I have two lists: 1.List of IPA symbols - M 2.List of single words - N
Now I need to create a third list X = [N,M] where for each IPA symbol found in a single word I have to assign 1 to the new list and 0. For example if M = ['ɓ', 'u', 'l', 'i', 'r', 't', 'ə', 'w', 'a', 'b'] and for simplicity N has only two words = ['ɓuli', 'rutə'], then the output should look like X = [[1,1,1,1,0,0,0,0,0,0], [0,1,0,0,1,1,1,0,0,0]]
So it's kind of co-occurence matrix but simpler - because I do not need to hold count of how many times the symbol occur in the word. I just need to assign 1 to X when a symbol occur in a word in a proper position. Maybe I am overthinking this but I can't seem to find a way to hold index of both lists.

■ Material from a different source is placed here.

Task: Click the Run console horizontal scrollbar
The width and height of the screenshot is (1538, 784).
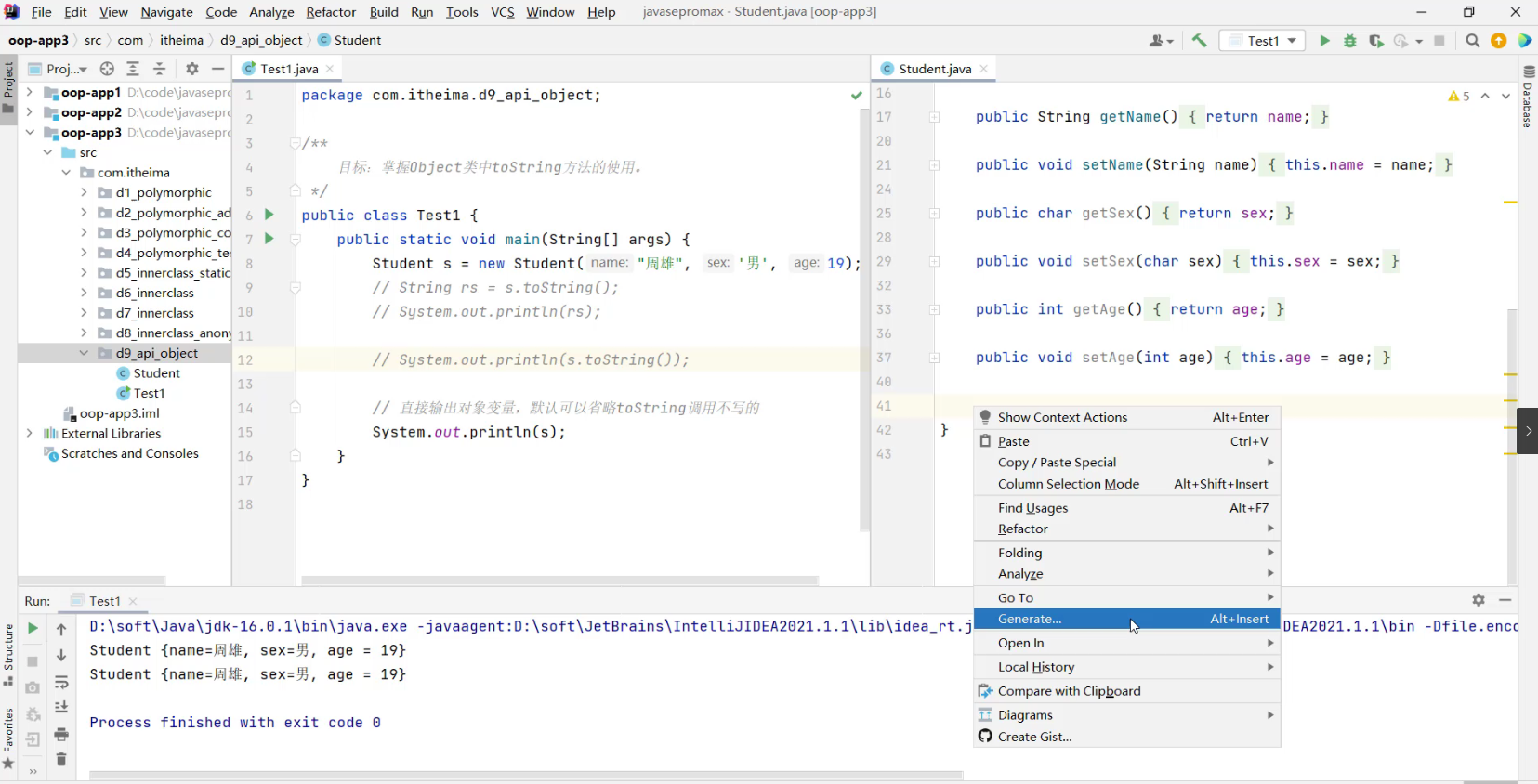Action: click(525, 775)
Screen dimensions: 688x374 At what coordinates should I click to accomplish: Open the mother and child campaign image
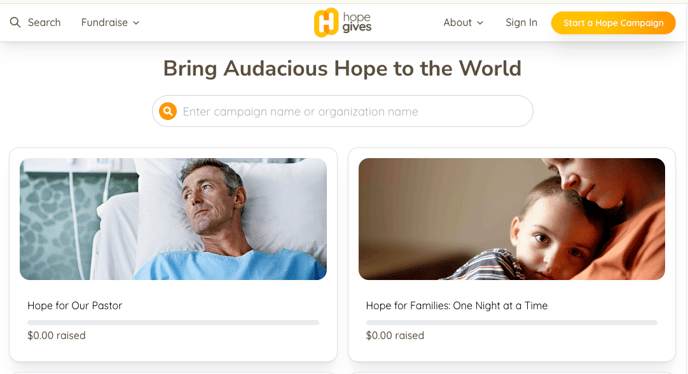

Here is my code snippet:
M = ['ɓ', 'u', 'l', 'i', 'r', 't', 'ə', 'w', 'a', 'b']
N = ['ɓuli', 'rutə']
X = np.zeros((len(N), len(M)))
for n_idx in range(len(N)):
print('Current word index', n_idx)
for symbol in N[n_idx]:
if symbol in M:
print(symbol, 'found, at word index', n_idx, ', and symbol index')
# if found then ad to X at proper position
#Expected result
X = [[1,1,1,1,0,0,0,0,0,0],
[0,1,0,0,1,1,1,0,0,0]]
You can build such an index with this line :
X = [[1 if e in s else 0 for e in M] for s in N]
which is a double comprehension list looping on letters and words. However you should use libraries such as sklearn to perform such operations more efficiently (e.g. https://scikit-learn.org/stable/modules/generated/sklearn.feature_extraction.text.CountVectorizer.html)